Item position entries
——
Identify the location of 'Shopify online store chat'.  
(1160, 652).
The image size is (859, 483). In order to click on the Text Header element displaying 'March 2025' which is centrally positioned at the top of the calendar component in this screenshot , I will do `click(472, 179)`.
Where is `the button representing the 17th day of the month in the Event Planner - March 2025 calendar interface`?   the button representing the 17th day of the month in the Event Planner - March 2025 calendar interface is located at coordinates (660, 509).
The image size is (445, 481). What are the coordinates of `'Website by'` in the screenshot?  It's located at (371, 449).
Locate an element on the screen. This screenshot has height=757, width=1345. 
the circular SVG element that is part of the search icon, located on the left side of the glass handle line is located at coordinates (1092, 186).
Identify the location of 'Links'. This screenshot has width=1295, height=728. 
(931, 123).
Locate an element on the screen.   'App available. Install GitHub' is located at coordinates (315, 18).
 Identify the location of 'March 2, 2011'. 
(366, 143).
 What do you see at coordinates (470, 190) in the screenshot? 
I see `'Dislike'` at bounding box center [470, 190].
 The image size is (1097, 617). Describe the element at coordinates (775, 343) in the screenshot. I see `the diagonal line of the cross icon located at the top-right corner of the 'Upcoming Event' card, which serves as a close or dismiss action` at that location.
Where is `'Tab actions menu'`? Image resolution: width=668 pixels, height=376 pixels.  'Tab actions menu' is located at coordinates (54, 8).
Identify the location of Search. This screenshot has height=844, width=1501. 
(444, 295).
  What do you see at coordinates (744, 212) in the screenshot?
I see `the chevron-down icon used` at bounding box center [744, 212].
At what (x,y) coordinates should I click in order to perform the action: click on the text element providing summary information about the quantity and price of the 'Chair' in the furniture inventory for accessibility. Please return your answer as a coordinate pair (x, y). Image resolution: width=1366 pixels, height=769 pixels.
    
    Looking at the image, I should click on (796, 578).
——
Retype all of the rows above word for word, keeping every character as it appears.

Identify the location of 'Shopify online store chat'.  
(1160, 652).
The image size is (859, 483). In order to click on the Text Header element displaying 'March 2025' which is centrally positioned at the top of the calendar component in this screenshot , I will do `click(472, 179)`.
Where is `the button representing the 17th day of the month in the Event Planner - March 2025 calendar interface`?   the button representing the 17th day of the month in the Event Planner - March 2025 calendar interface is located at coordinates (660, 509).
The image size is (445, 481). What are the coordinates of `'Website by'` in the screenshot?  It's located at (371, 449).
Locate an element on the screen. This screenshot has height=757, width=1345. 
the circular SVG element that is part of the search icon, located on the left side of the glass handle line is located at coordinates (1092, 186).
Identify the location of 'Links'. This screenshot has width=1295, height=728. 
(931, 123).
Locate an element on the screen.   'App available. Install GitHub' is located at coordinates (315, 18).
 Identify the location of 'March 2, 2011'. 
(366, 143).
 What do you see at coordinates (470, 190) in the screenshot? 
I see `'Dislike'` at bounding box center [470, 190].
 The image size is (1097, 617). Describe the element at coordinates (775, 343) in the screenshot. I see `the diagonal line of the cross icon located at the top-right corner of the 'Upcoming Event' card, which serves as a close or dismiss action` at that location.
Where is `'Tab actions menu'`? Image resolution: width=668 pixels, height=376 pixels.  'Tab actions menu' is located at coordinates (54, 8).
Identify the location of Search. This screenshot has height=844, width=1501. 
(444, 295).
  What do you see at coordinates (744, 212) in the screenshot?
I see `the chevron-down icon used` at bounding box center [744, 212].
At what (x,y) coordinates should I click in order to perform the action: click on the text element providing summary information about the quantity and price of the 'Chair' in the furniture inventory for accessibility. Please return your answer as a coordinate pair (x, y). Image resolution: width=1366 pixels, height=769 pixels.
    
    Looking at the image, I should click on (796, 578).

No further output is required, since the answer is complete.